14 The sum and substance of the lengthy discussion in the Tribunal's order is that even if what is alleged by the Assessing Officer and relying upon the report is taken as true and correct, still, the participation of the assessee was not established and proved. The assessee was not found to have made any kickbacks or payment of that nature which reached the Iraq Government and through the channels indicated in the Volcker Committee Report. There was no material of this nature in possession of the Assessing Officer against the assessee. It is in these circumstances that the Tribunal concluded, and essentially in the peculiar facts of the case of the assessee, that the assessee has not incurred any expenditure for any purpose which is an offence or which is prohibited by law. The essential ingredients of explanation below SubSection 1 of Section 37, therefore, were not attracted to the Assessee's payment made to M/s. Galala & Company in Jordon.

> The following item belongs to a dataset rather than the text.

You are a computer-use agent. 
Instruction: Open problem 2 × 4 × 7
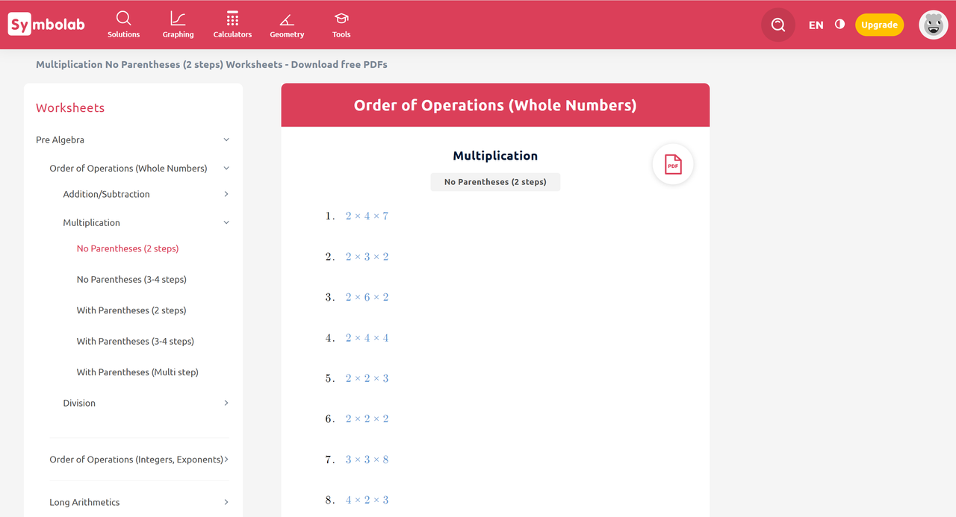367,216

15 This is a finding of fact and based on the material placed before the Tribunal. We do not think that the Tribunal committed any error of law apparent on the face on record in reversing the view of the Assessing Officer and the order of the first Appellate Authority confirming it. We have carefully perused the appeal paper book with the assistance of Shri. Pinto and we do not think that the present Appeals of the Revenue raise any substantial questions of law. They are dismissed but without any order as to costs.

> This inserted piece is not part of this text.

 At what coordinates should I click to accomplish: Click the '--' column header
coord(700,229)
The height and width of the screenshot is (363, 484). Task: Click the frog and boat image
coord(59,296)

16 Before parting, we would like to invite the attention and specifically to the Authorities who exercise quasi judicial and judicial power under the Income Tax Act, 1961, to the following pertinent observations of the Hon'ble Supreme Court in the case of Krishena Kumar & Ors. V/s. Union of India & Ors., AIR 1990 SC 1782.
“29. The argument of Mr. Shanti Bhushan is that the State's obligation towards pension retirees is the same as that towards P.F. retirees. That may be morally so. But that was not the ratio decidendi of Nakara. Legislation has not said so. To say so legally would amount to legislation by enlarging the circumference of the obligation and converting a moral obligation into a legal obligation. It reminds us of the distinction between law and morality and limits which separate morals from legislation. Bentham in his Theory of Legislation, Chapter XII, page 60 said:
“Morality in general is the art of directing the actions of men in such a way as to produce the greatest possible sum of good. Legislation ought to have precisely the same object. But although these two arts, or rather sciences, have the same end, they differ greatly in extent. All actions, whether public or private, fall under the jurisdiction of morals. It is a guide which leads the individual, as it were, by the hand through all the details of his life, all his relations with his fellows. Legislation cannot do this; and, if it could, it ought not to exercise a continual interference and dictation over the conduct of men. Morality commands each individual to do all that is advantageous to the community, his own personal advantage included. But there are many acts useful to the community which legislation ought not to command. There are also many injurious actions which it ought not to forbid, although morality does so. In a word legislation has the same center with morals, but it has not the same circumference.”